There was a recurring post subject that I used on Facebook for the last two and half years that became very popular. Miss Lexie's Sample Etiquette told the story of a woman in retail, and all the drama that she encounters. She is far more gentile than I, never failing to face the hardest situation with grace and a smile. She has become my alter ego, and a nice outlet for all the craziness that happens on a daily basis at work. Since I am on Facebook hiatus, I have decided to let her live here for the time being. I also decided to continue to let Weebly post my blog entries to Facebook for a bit longer.
So, without further ado, may I introduce.....
Miss Lexie's Sample Etiquette:
If you choose to come in to the store in a tiny bikini top and a skirt that would be a mini on a three year old, please don't complain (loudly, I might add) to Miss Lexie that it's cold in her area, and someone should "turn the effing heat up!" Miss Lexie's world is surrounded by coolers of all shapes and sizes that are about 33 degrees, to keep all of the lovely cheeses that she has (243 as of inventory on Monday) from dying. I wear three layers for a reason. You got accepted to UT, I assume you have a brain, dear.
I will reiterate this once again, for anyone that has not heard the news. When almonds and soy beans grow tiny little udders, I will have vegan "cheeze" in my department. Until then, please see the section that has all things fake.
Which brings Miss Lexie to an oldie but a goodie - if you choose to be vegan for religious, moral or health reasons, bravo to you! That sort of self control is not part of Miss Lexie's makeup. However, please don't ask those of us that handle food to create prime rib from soy beans. You don't want to eat meat? Then why do you want vegetables to look and taste like meat? Silly humans....
Finally, and exchange that went on between Miss Lexie and a pair of young ladies that were a tad on the dim side:
Customer 1 - I'm looking for a cheese, but I don't know the name.
ML - Can you describe it?
C1 - it's round and orange?
ML - round as in wheel or ball?
C1 - "blank stare"
C2 - didn't he say it looked like a softball?
C1 - "blank stare".... uh, I guess so...? So I guess ...... it's a..... ball?
ML - Okay... I bet it mimolette. I'm sorry, but I can't carry it.
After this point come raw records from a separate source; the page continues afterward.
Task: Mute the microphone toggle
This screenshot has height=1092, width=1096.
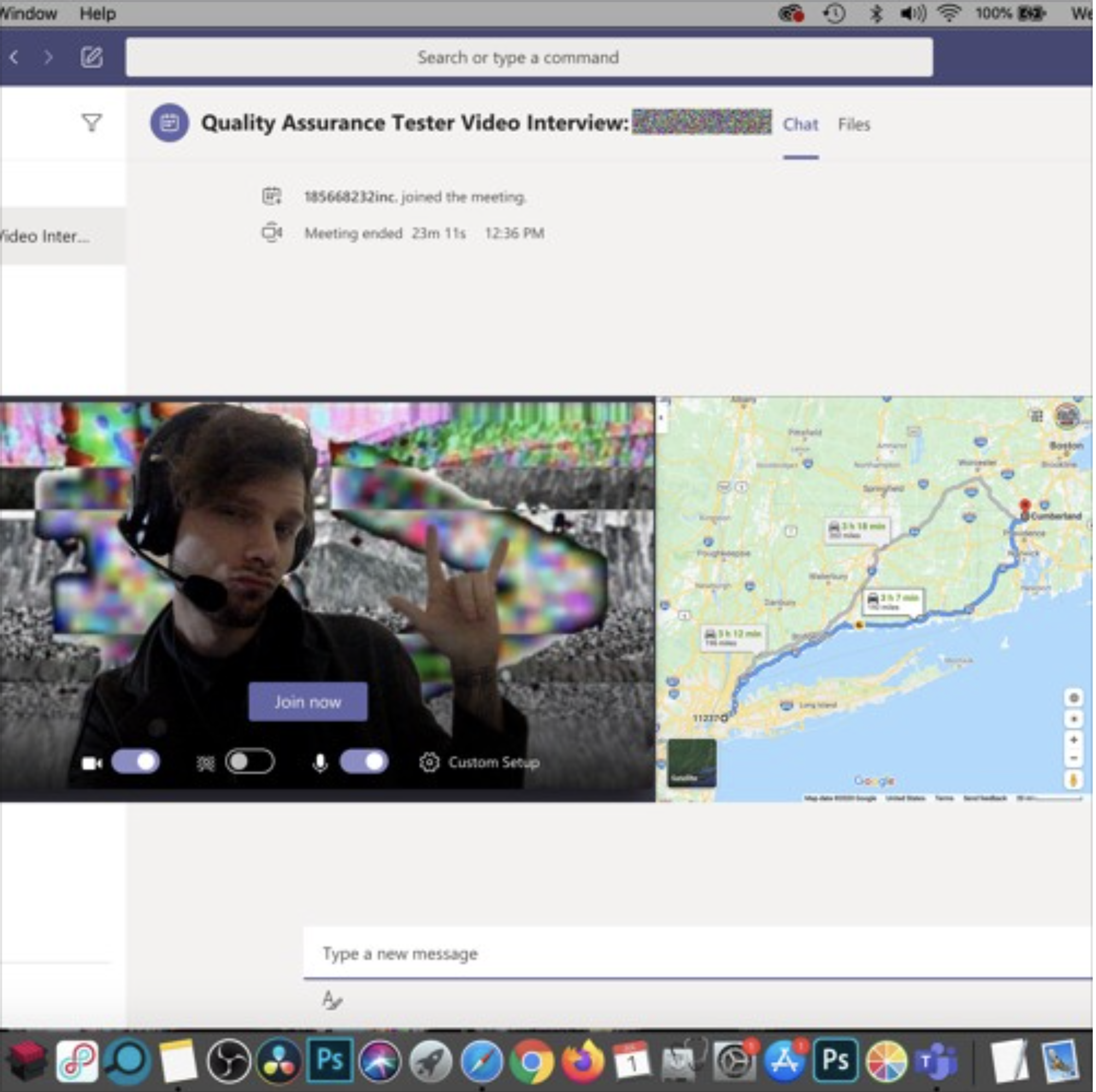Action: (x=364, y=762)
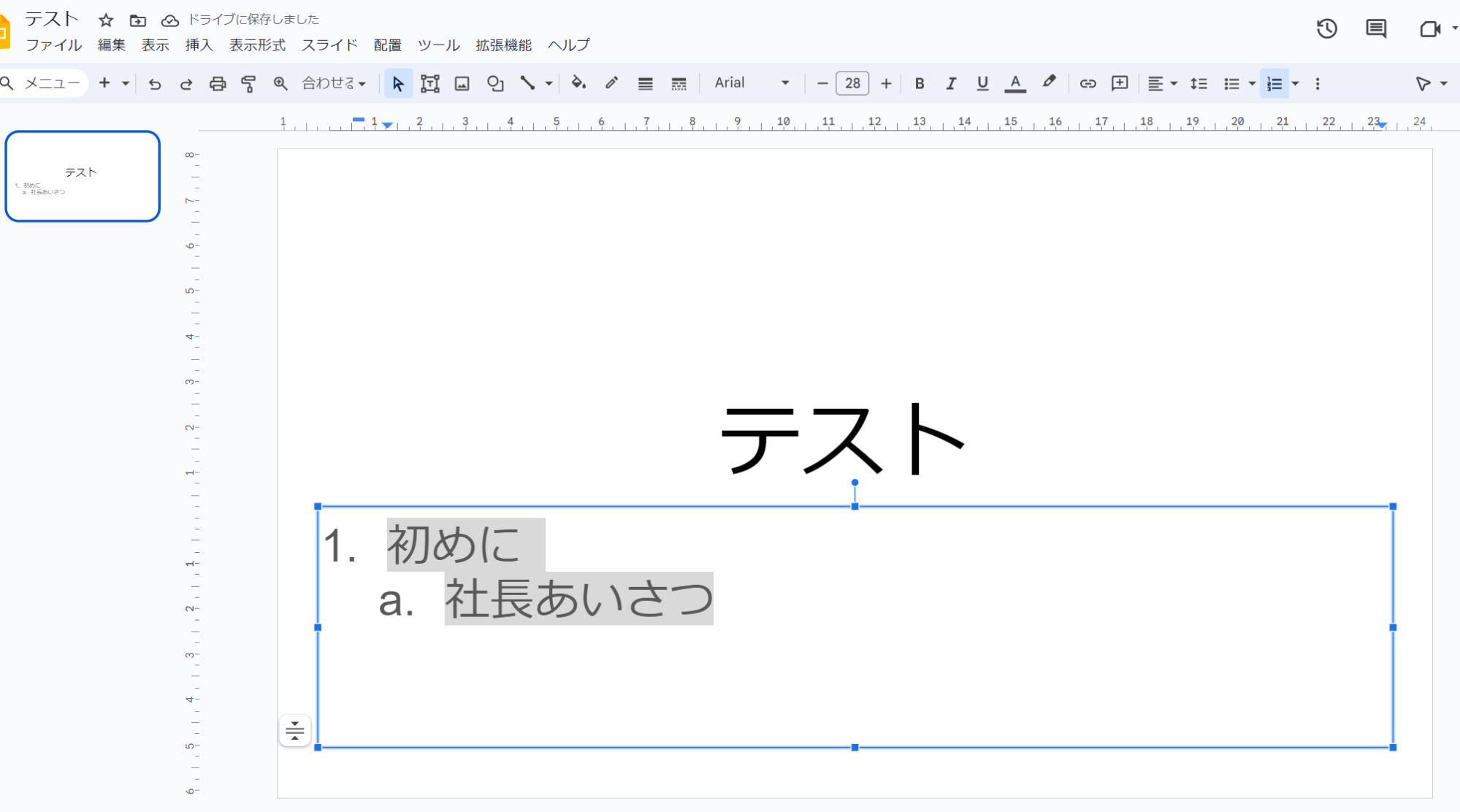Select the shape tool icon

(495, 83)
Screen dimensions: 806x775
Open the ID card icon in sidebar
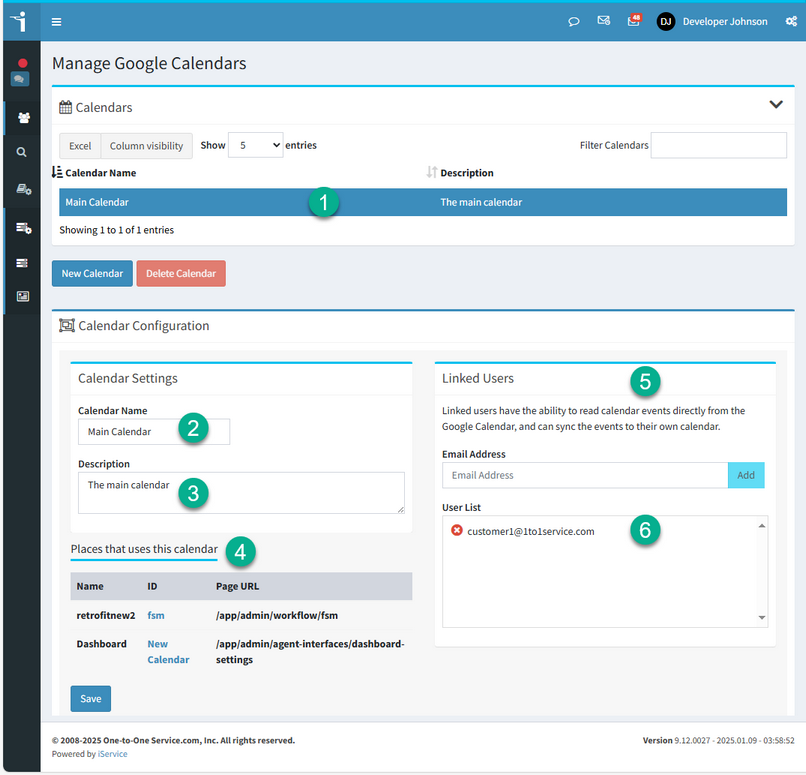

In fact, you can't get it anywhere in the US. (Miss Lexie then went on to explain what happened with the FDA and why we can never have this divine cheese here again because they are yet another ignorant government agency that thinks they know what's good for us - I won't bore you with details)
C1 - "blank stare" So, can I special order it from you?
ML - No, you can't get it in the US, the FDA won't let it in.
C1 - "blank stare" (seeing a pattern?)
C2 - I bet you can order it on Amazon, I get everything on Amazon! Even that great lipgloss.... (three minute prattle about lipgloss ensued)
ML - You can't get it in the US, from Amazon or anywhere else.
C1 - ...... Oh.... I guess I'll just drive to Canadia (I'm not joking with that pronunciation, I swear) and get it there.
ML - (with a smile) You do that dear. Have a great trip!
Couldn't make this stuff up if I tried.